Debout ou assis, de près ou de loin, en face ou en biais, les stratégies sont multiples et les résultats, variables. Arrivent Tadd Truscott et Randy Hurd, deux physiciens de l'université Brigham Young, dans l'Utah. Depuis leur «splash lab», ils publient une étude rigoureuse de mécanique masculine des fluides intitulée «Dynamiques de l'urinoir: le guide tactique». Pour la paix des ménages et lutter contre les bactéries.

Les conclusions à l'urinoir

Le challenge est double: éviter d'éclabousser le sol et le mur, ainsi que son pantalon et ses chaussures. Avec un tuyau en plastique au débit ajustable, ils ont recréé plusieurs configurations. Le verdict? «Viser la surface verticale est préférable (à l'horizontale) dans presque tous les cas». Le plus important pour minimiser les éclaboussures, c'est d'être assez près (10-15 cm) pour que le jet rencontre l’urinoir avant de s'être séparé en gouttelettes (pour briller lors de votre prochaine soirée, on appelle ça «l'instabilité de Plateau-Rayleigh», due à la tension superficielle d'un liquide). Il faut encore «minimiser l'angle d'attaque» et donc éviter l'attaque frontale en visant légèrement plus bas ou sur le côté.
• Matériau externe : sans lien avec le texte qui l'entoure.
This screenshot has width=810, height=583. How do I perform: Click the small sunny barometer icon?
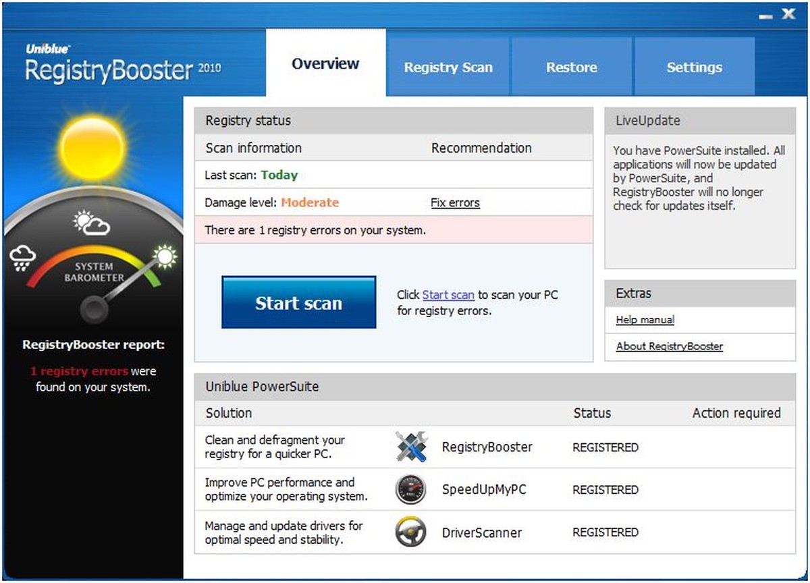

Les conclusions à la maison

Là, l'arsenal tactique est plus limité, et les conclusions des chercheurs sont implacables: mieux vaut s'asseoir. Debout, on est trop loin pour que le jet conserve son intégrité. La vidéo filmée au ralenti montre une réaction en chaîne, où chaque goutte crée une cavité dans laquelle d'autres gouttes s'engouffrent, éclaboussant davantage lorsque ces cavités s’effondrent sur elles-mêmes. Les chercheurs n'ont pas testé de viser la porcelaine, une approche risquée en cas de légère déviation. Sans oublier, évidemment, de remonter la lunette.

Et vous, messieurs, avez-vous trouvé une technique optimale?